A time-resolved picture of our Milky Way's early formation history

Abstract: The formation of our Milky Way can be parsed qualitatively into different phases that resulted in its structurally different stellar populations: the halo and the disk components. Revealing a quantitative overall picture of the Galactic assembly awaits a large sample of stars with very precise ages. Here we report an analysis of such a sample using subgiant stars. We find that the stellar age-metallicity distribution p(age, metallicity) splits into two almost disjoint parts, separated at 8 Gyr. The younger reflecting a late phase of quiescent Galactic disk formation with manifest evidence for stellar radial orbit migration; the other reflecting the earlier phase, when the stellar halo and the old alpha-process-enhanced (thick) disk formed. Our results indicate that the formation of the Galactic old (thick) disk started 13 Gyr ago, only 0.8 Gyr after the Big Bang, and two Gigayears earlier than the final assembly of the inner Galactic halo. Most of these stars formed 11 Gyr ago, when the Gaia-Sausage-Enceladus satellite merged with our Galaxy. Over the next 5--6 Gyr, the Galaxy experienced continuous chemical element enrichment, ultimately by a factor of 10, while the star-forming gas managed to stay well-mixed.

A Time-Resolved Picture of Our Milky Way's Early Formation History

The study presented in this paper offers a detailed examination of the Milky Way's formation history by utilizing a substantial sample of subgiant stars with precise age determinations. This research delineates the evolutionary phases of our Galaxy and provides insights into the stellar populations contributing to the Milky Way's structural components: the halo and the disk. Utilizing advancements in astronomical data, particularly from the Gaia and LAMOST surveys, this paper contributes significantly to the field by interpreting the Galactic archeology through an expanded stellar sample.

Data and Methodology

The authors employ a large dataset comprising approximately 250,000 subgiant stars identified through Gaia's eDR3 and LAMOST DR7 data releases.
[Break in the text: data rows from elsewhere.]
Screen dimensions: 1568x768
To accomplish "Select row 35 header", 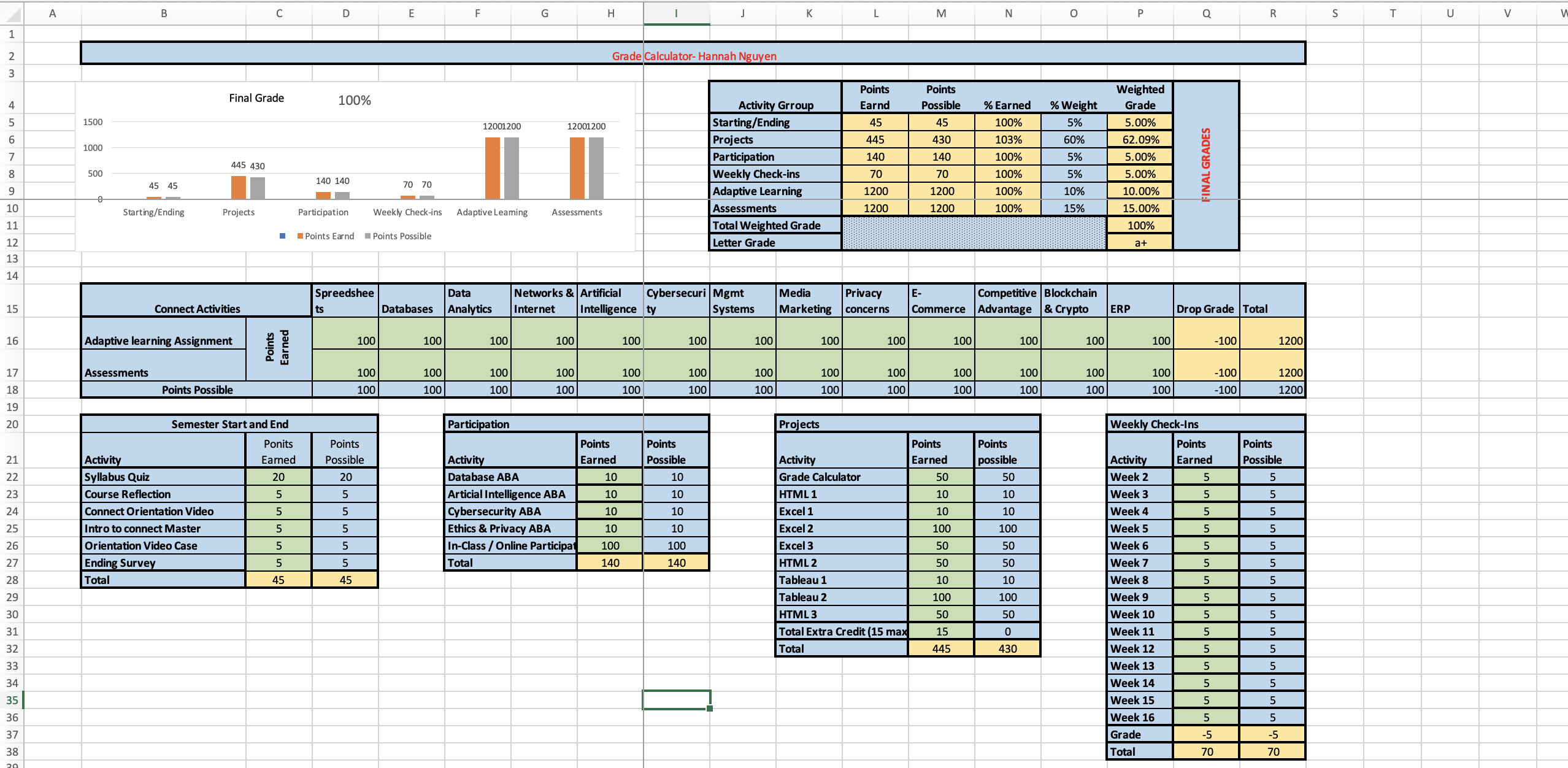I will (12, 700).
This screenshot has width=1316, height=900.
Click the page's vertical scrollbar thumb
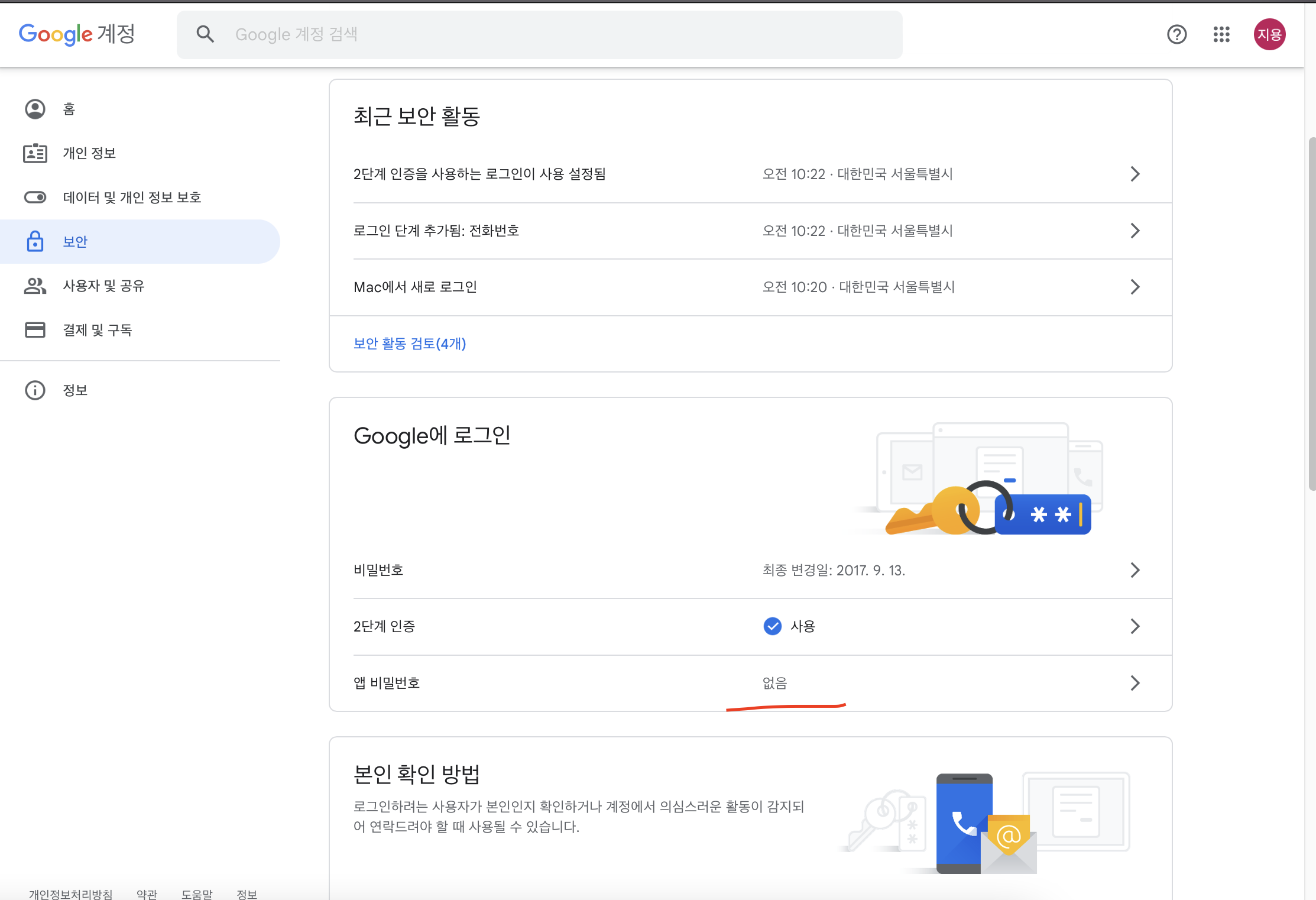pos(1311,313)
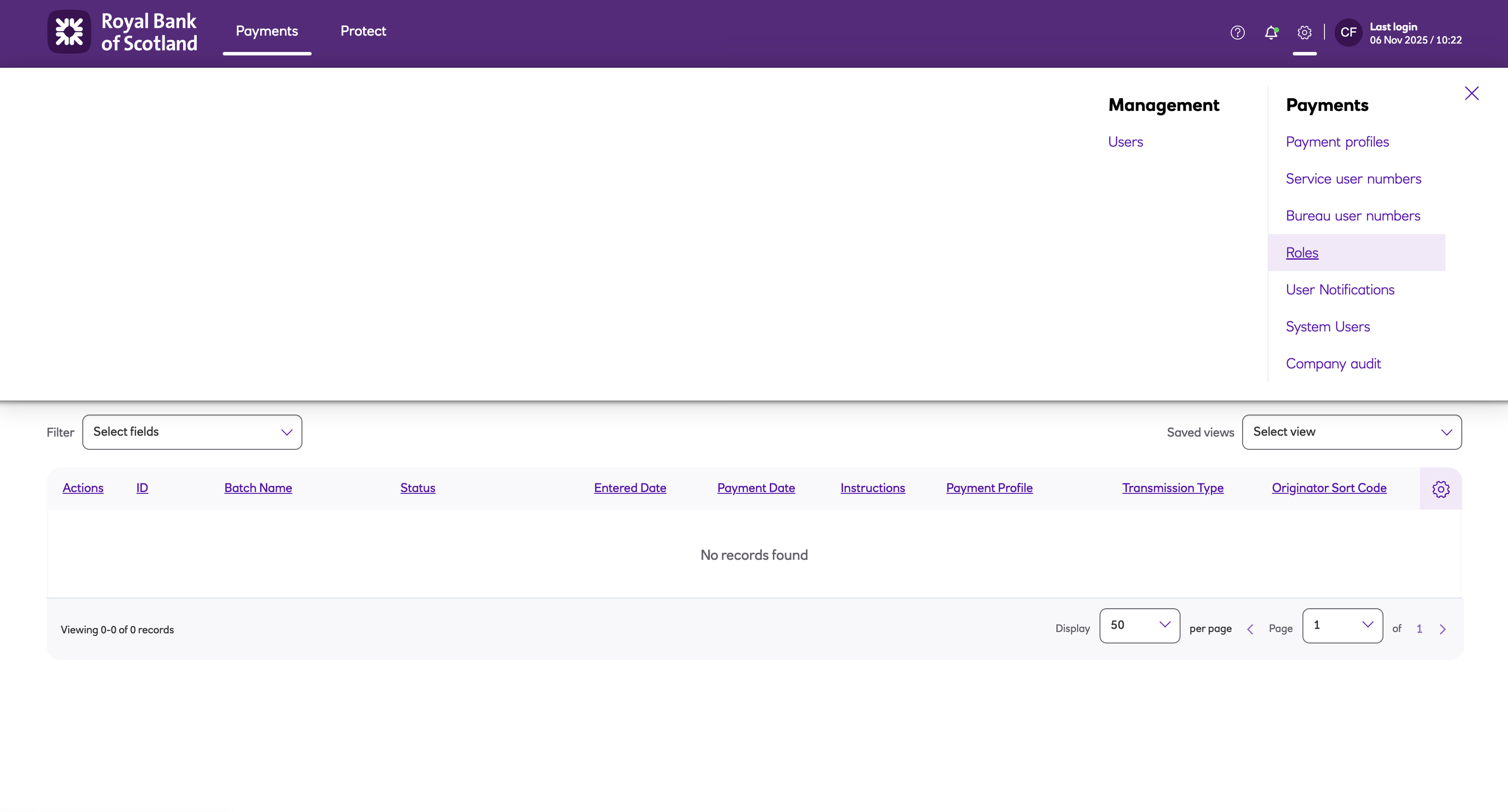Open Roles in Payments menu
Viewport: 1508px width, 812px height.
click(1302, 253)
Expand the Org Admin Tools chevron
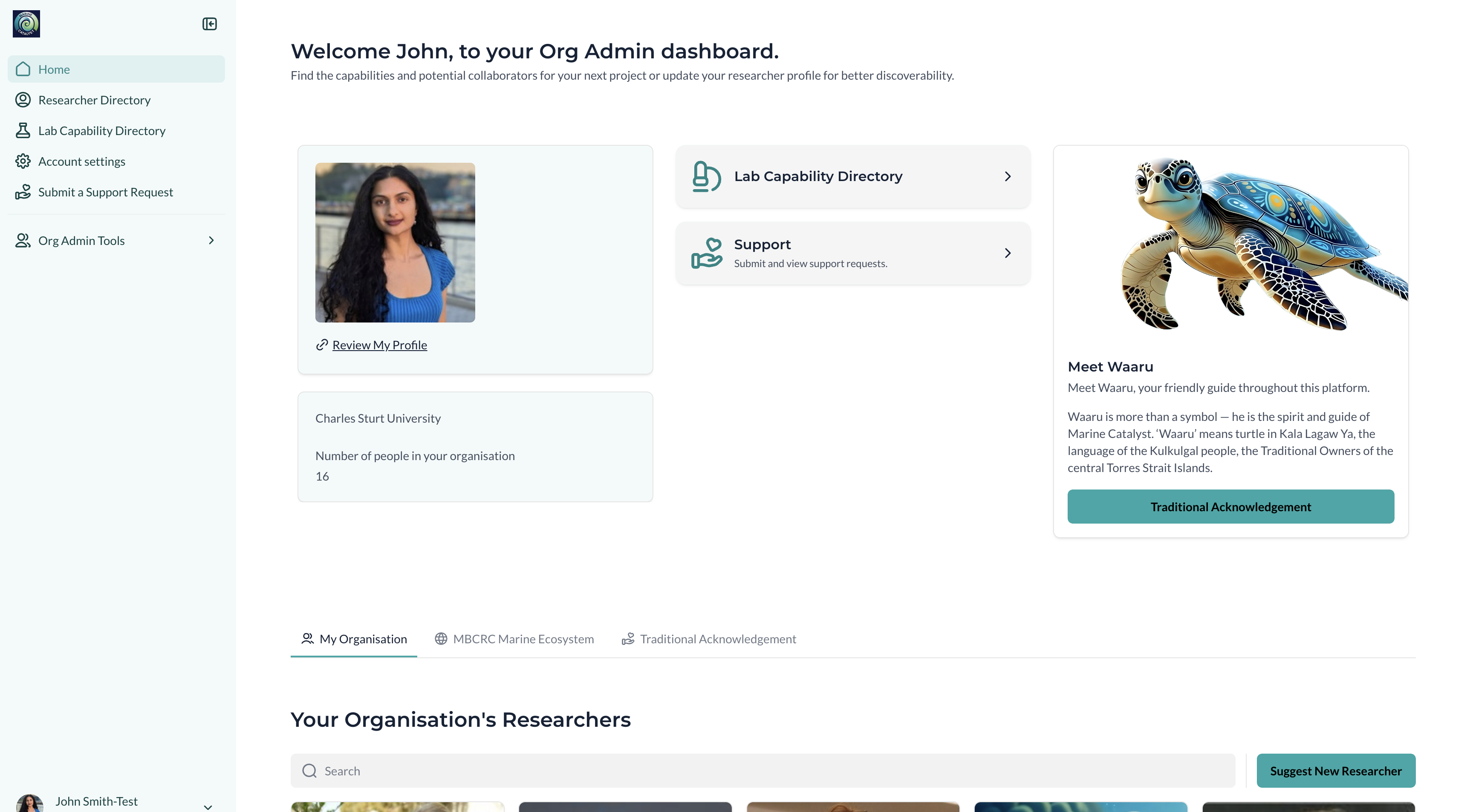This screenshot has width=1467, height=812. point(211,240)
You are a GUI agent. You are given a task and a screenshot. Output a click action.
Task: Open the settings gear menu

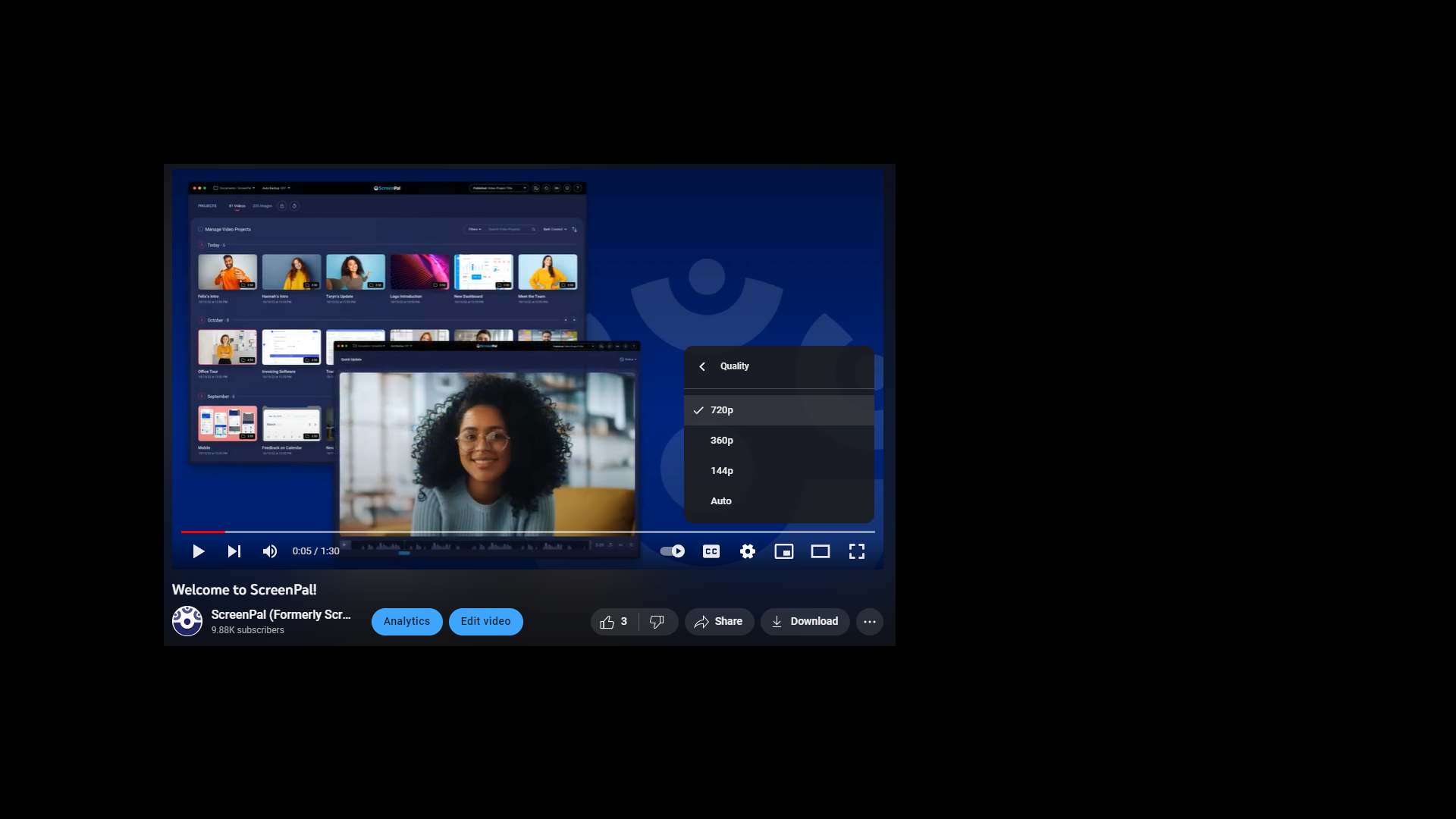click(748, 551)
The subgiant stars were selected based on their positions in the T_eff-log g diagram and were analyzed for their ages using Yonsei-Yale (YY) stellar isochrones coupled with a Bayesian approach for precise age estimation. The sample spans a broad range in both age (1.5 to 13.8 Gyr) and metallicity ([Fe/H] from -2.5 to 0.4).

The precision in age determination, with a median relative uncertainty of 7.5%, facilitates the exploration of the Galaxy’s age-metallicity distribution, ( p(\tau, \mathrm{[Fe/H]}) ). This distribution informs readers about the chemical enrichment and assembly history of Galactic structures, critical for understanding the formation processes of our Galaxy.

Results

The stellar age-metallicity distribution bifurcates into two distinct regimes, bifurcated at an age of approximately 8 Gyr. One regime corresponds to a younger, quiescent disk formation phase, characterized by significant radial orbit migration, while the other pertains to the older stellar populations associated with the halo and thick disk, with α-enhanced chemical signatures.

The analysis suggests that the thick disk commenced formation about 13 Gyr ago, closely following the Big Bang by only 0.8 Gyr. This epoch pre-dates the completion of the Galactic halo assembly by approximately 2 billion years. Notably, a major star formation event corresponded with the merging of the Gaia-Sausage-Enceladus with the Milky Way around 11 Gyr ago, enriching the star-forming gas while maintaining a well-mixed ISM.

Angular momentum and α-enhancement indicators allowed the authors to further distinguish between disk and halo populations. The "V-shape" and "Z-shape" structures observed in their respective metallicity-age diagrams enrich the understanding of radial stellar migration and chemical evolution dynamics.

Implications and Future Directions

This work underscores the complexity and multi-phase formation history of the Milky Way, highlighting the role of mergers and secular processes in shaping Galactic structures. The reported findings provide a clearer picture of the Milky Way's chemical evolution and suggest that large-scale spectroscopic and astrometric surveys can offer unprecedented insights into Galactic history.

Future research in astrophysics can build on these results by exploring the connections between stellar dynamics and chemical evolution. Further integrating spectroscopy with new and upcoming astrometric data sets, such as Gaia’s future data releases, will refine our comprehension of galaxy formation processes. Moreover, comparative studies with external galaxies using similarly precise datasets could contextualize the Milky Way's formation in the broader universe.

In conclusion, this paper represents a significant contribution to our understanding of the Milky Way, offering valuable perspectives on its early formation and subsequent evolutionary pathways.